Kinetic and thermodynamic control of tetraphenylethene aggregation‐induced emission behaviors
Author(s) -
Nie Xiancheng,
Huang Wenhuan,
Zhou Dingcheng,
Wang Tao,
Wang Xiao,
Chen Biao,
Zhang Xuepeng,
Zhang Guoqing
Publication year - 2022
Publication title -
aggregate
Language(s) - English
Resource type - Journals
ISSN - 2692-4560
DOI - 10.1002/agt2.165
Subject(s) - fluorescence , quenching (fluorescence) , aggregation induced emission , differential scanning calorimetry , aqueous solution , blueshift , chemistry , dynamic light scattering , population , luminescence , photochemistry , precipitation , suspension (topology) , nanoparticle , materials science , photoluminescence , nanotechnology , thermodynamics , optics , mathematics , physics , demography , optoelectronics , homotopy , sociology , pure mathematics , meteorology
Many aggregation‐induced emission (AIE) systems exhibit broad and structureless luminescence emission spectra resembling the Gaussian distribution, which is likely due to kinetically locked molecular conformers in the condensed phase. To verify the hypothesis, a series of tetraphenylethene (TPE) derivatives are synthesized and characterized as aqueous nanoparticle suspensions. It is found that the unsubstituted TPE exhibits reduced fluorescence intensity accompanied by a blueshift of the emission maximum, after the temperature of the aqueous suspension is elevated and cooled to room temperature again.

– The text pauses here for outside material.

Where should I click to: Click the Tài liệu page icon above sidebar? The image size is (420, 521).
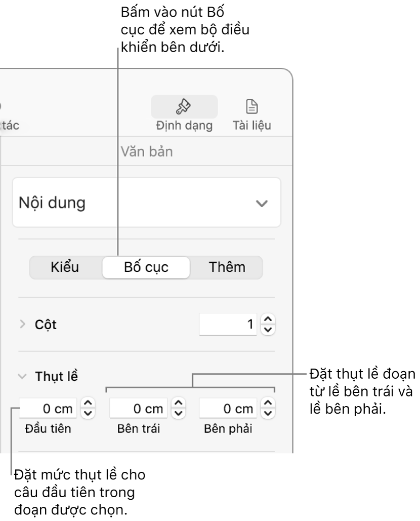251,106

For a naphthalimide‐substituted TPE compound, thermal treatment of the AIE aqueous suspension results in complete, irreversible aggregation‐caused quenching (ACQ) of fluorescence, which can be restored by a redissolving‐precipitation process of thermally treated aggregates. The phenomenon is ascribed as a relative population shift of a kinetic AIE (k‐AIE) state to a thermodynamic AIE (t‐AIE) or ACQ state, evidenced by differential scanning calorimetry, dynamic light scattering, and scanning electron microscopy. The phenomenon may be universal for many other AIE systems and could be explored as stimuli‐responsive materials.